Vision+Media hosted two events at Parr Street Studios in Liverpool last week: The second in our Visionary Sessions series; Experimenting with New Business Models took place on Thursday 8th July featuring a knowledgeable and varied panel of speakers including Nicholas Lovell (Gamesbrief), Sean Marley (Lime Pictures), Chris Cooke (UnLimited Media), Dan Calladine and Chris Meehan (Sentric). This line-up saw the Games, Music and TV production sectors all represented with insightful examples of the challenges and opportunities overlapping these sectors. For a full review of the presentations take a look at Amalie’s blog post.

Nicholas Lovell returned to Parr Street Studios the following day to deliver his masterclass – Making Money From Social Games to an equally varied group made up of financial directors, marketeers and developers all eager to unlock the market opportunities of the social games space. Leading on from the previous night’s discussions around self-publishing, distribution platforms and alternate revenue streams, Nicholas’s masterclass covered the six routes to compliance, eight different revenue streams and how to FARM your users by Focusing on Acquisition, Retention and Monetisation.

Having attended both of these sessions myself, I have become much more astutely aware of the techniques implemented by businesses to encourage me to part with my pounds and pennies in return for their products and services. However further than just being aware of being sold to, I am also more conscious of the different strategies behind these businesses’ marketing and sales techniques.

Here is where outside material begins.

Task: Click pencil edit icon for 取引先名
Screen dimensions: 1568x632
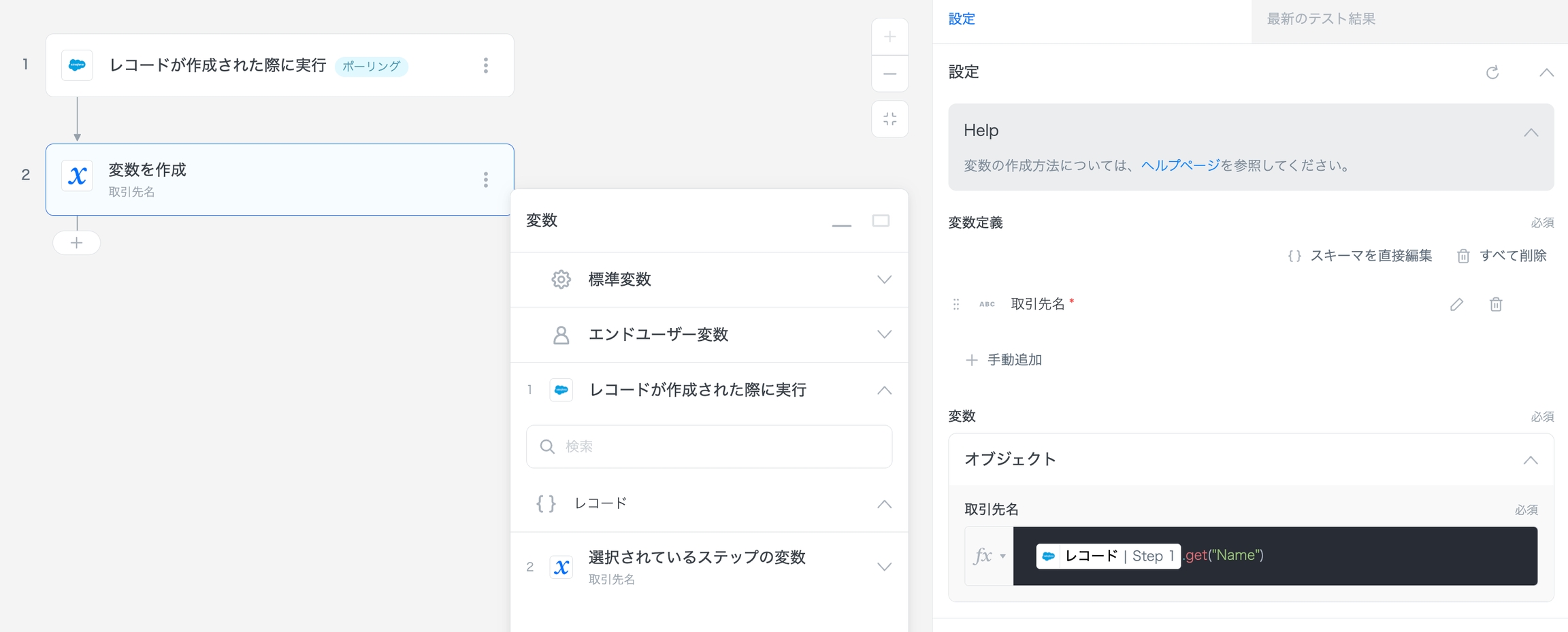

To give you a hot-off-the-press example, yesterday I purchased my new phone. After weeks if not months of deliberating whether to upgrade from my iPhone 3G to iPhone 4, or whether to jump ship and head towards an Android handset, I caved-in and stuck to what I know. I’m not so much of a techie that I would fully take advantage of the open nature of Android and actually take comfort in the walled-garden of the iPhone and the Apple App Store. The quality, usability and aesthetics that I am used to with iPhone have given me no reason to leave…yet.

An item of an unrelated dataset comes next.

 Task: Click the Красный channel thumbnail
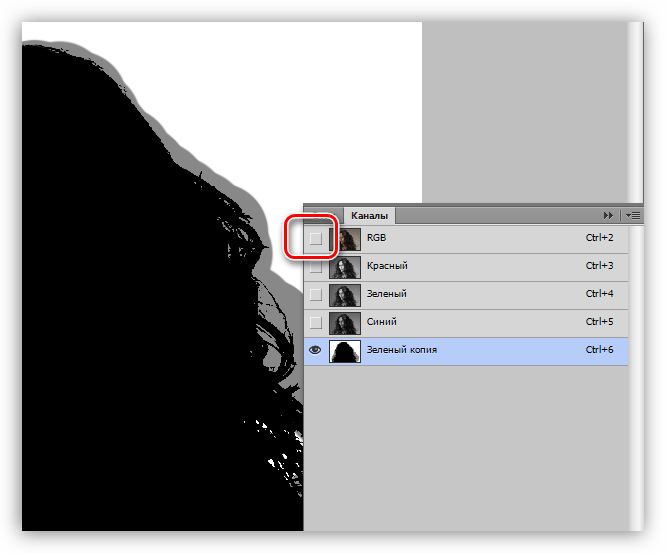pos(346,267)
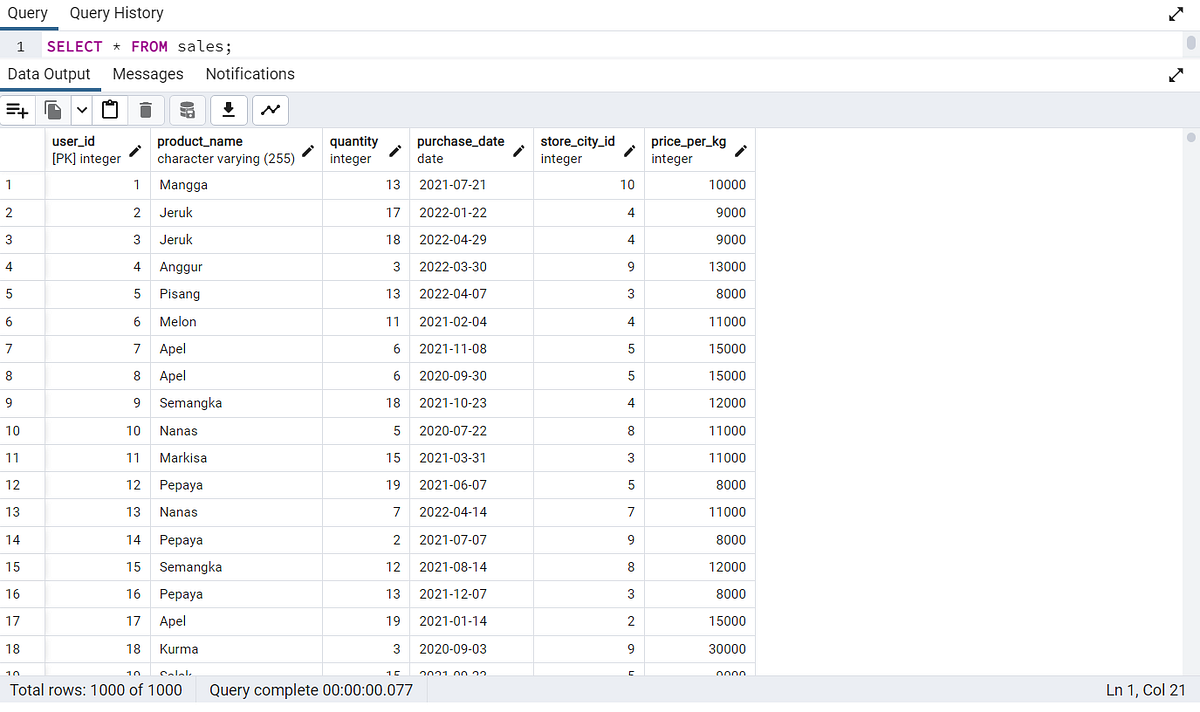Open the graph visualiser
Viewport: 1200px width, 712px height.
270,110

So what does this have to do with what I learnt about business models I hear you ask. Well this morning I read something that, had I read it just one day earlier, might have made me think twice about my allegiance to iPhone. Google App Inventor is a tool that enables non-coders to design and build their own Android apps and release them into the Android Marketplace without having to go through an approval process. This could not be any further away from Apple’s low tolerance to so-called ‘cookie-cutter apps’ – applications built from templates. As CEO of Medialets, Eric Litman described it in a TechCrunch story on the subject, ‘This is the ongoing balance point between encouraging innovation and growth on one side and wanting to tightly control user experience on the other.’

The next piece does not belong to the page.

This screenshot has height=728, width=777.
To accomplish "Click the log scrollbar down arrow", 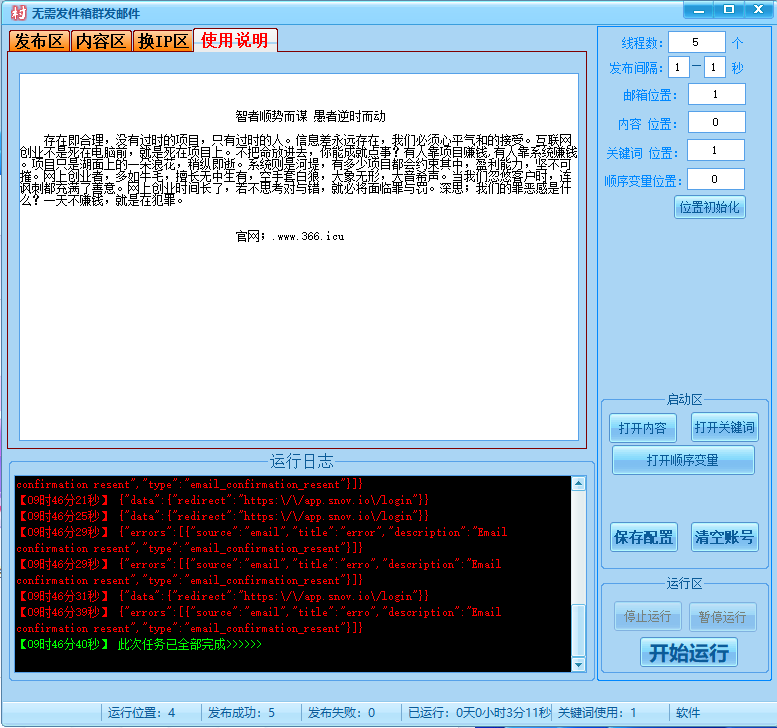I will [x=578, y=664].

Herein lies two quite different strategic approaches to user acquisition between Apple and Google (where ‘user’ refers to app developers). Apple provided the development community with a lucrative platform from which they have been able to make substantial revenue, albeit subject to an approval process to get their app into the Store. This has created an app development community loyal to the platform, whose apps enrich the App Store, which in turn strengthens the appeal of the device. This ecosystem continues to be successful because it remains mutually beneficial to the consumer, to the developer and to Apple.

In order for competing mobile platforms to lure app developers away from Apple they have needed to offer added value. The added value that Google offers to developers working on their platform, consistent with the rest of their brand, is openness, i.e. no approval process and fewer restrictions on app content. However, to create a large enough community of Android developers at the bottom end of the funnel, Google need to maximize the number of developers at the top end of the funnel. It is my belief that Google App Inventor is part of this strategy. However, to return to Eric Litman’s point, in doing so will Google chase growth in the mobile platform space to the detriment of user experience?